• _Passage to read_
A new technique developed by researchers in Germany can measure ionisation states of this element more precisely than before, with implications for its detection and remediation in radioactive waste.
Clare Sansom, SciencePOD
The radioactive element neptunium is one of the principal components of nuclear waste. Mass spectrometry can be used to probe its complex atomic structure, which is of value both for its intrinsic interest and for determining the isotope composition of neptunium waste. Magdalena Kaja at Johannes Gutenberg University, Mainz, Germany and her co-workers have now demonstrated a novel method of laser spectroscopy that can analyse the ionisation potential of neptunium more precisely than earlier methods. This work is now published in the journal EPJ D.
Neptunium, an actinide metal, sits next to uranium in the Periodic Table with an atomic number of 93; almost self-evidently, its name derives from the planet beyond Uranus in the Solar System, Neptune. It has no fewer than 25 known isotopes. Most of these are very short-lived, but the most stable, neptunium-237 (237Np) has a half-life of over 2 million years. It is largely this isotope that makes it so dangerous as a nuclear contaminant.
The samples of neptunium isotopes that are available for this type of analysis are tiny: they generally comprise only a few atoms of an isotope. “Multistep resonance ionisation using a laser source has been proven to be the most useful technique for this, providing high sensitivity, specificity and precision”, explains Kaja. The state-of-the-art apparatus that she and her colleagues used incorporates a solid-state titanium: sapphire laser system, a refined laser ion source and a high transmission mass separator.
The researchers used this technique to measure the first ionisation energy of neptunium: that is, the energy needed to remove a first electron from its outermost electron shell, forming a positive ion. The value they determined, 6.265608(19) eV, agrees well with the values reported in the literature but is more than ten times as precise as any of them. “We now aim to extend our investigations to rare neptunium isotopes”, adds Kaja. The techniques can also be used to detect and analyse traces of neptunium in radioactive contaminants.

• _Information supplied_

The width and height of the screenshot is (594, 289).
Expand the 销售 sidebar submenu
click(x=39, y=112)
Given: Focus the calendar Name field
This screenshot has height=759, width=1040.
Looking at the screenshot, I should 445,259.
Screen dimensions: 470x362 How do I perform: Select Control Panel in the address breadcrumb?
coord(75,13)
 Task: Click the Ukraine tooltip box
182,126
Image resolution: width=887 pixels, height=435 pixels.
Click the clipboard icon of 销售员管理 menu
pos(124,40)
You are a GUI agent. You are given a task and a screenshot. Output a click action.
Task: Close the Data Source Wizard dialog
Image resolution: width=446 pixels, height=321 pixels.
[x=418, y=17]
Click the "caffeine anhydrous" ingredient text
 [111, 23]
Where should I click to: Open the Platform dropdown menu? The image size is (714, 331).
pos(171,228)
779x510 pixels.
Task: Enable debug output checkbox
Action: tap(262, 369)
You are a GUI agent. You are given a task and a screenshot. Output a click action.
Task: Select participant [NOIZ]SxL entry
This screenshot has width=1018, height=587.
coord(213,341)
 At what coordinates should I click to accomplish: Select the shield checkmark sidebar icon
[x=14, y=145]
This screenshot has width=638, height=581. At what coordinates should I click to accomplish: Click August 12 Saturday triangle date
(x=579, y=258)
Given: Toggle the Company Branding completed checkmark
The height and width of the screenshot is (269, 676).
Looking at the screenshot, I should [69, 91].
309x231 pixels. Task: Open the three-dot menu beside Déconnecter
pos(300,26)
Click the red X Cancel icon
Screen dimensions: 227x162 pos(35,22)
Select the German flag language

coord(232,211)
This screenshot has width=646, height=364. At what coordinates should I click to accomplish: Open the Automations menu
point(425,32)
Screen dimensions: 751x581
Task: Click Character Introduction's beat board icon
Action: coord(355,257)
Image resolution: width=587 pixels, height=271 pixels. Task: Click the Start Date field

• _Directions_
Reproduce everything from "Clare Sansom, SciencePOD" down to "journal EPJ D." in the neptunium article above, word for word.

• _Task answer_
Clare Sansom, SciencePOD
The radioactive element neptunium is one of the principal components of nuclear waste. Mass spectrometry can be used to probe its complex atomic structure, which is of value both for its intrinsic interest and for determining the isotope composition of neptunium waste. Magdalena Kaja at Johannes Gutenberg University, Mainz, Germany and her co-workers have now demonstrated a novel method of laser spectroscopy that can analyse the ionisation potential of neptunium more precisely than earlier methods. This work is now published in the journal EPJ D.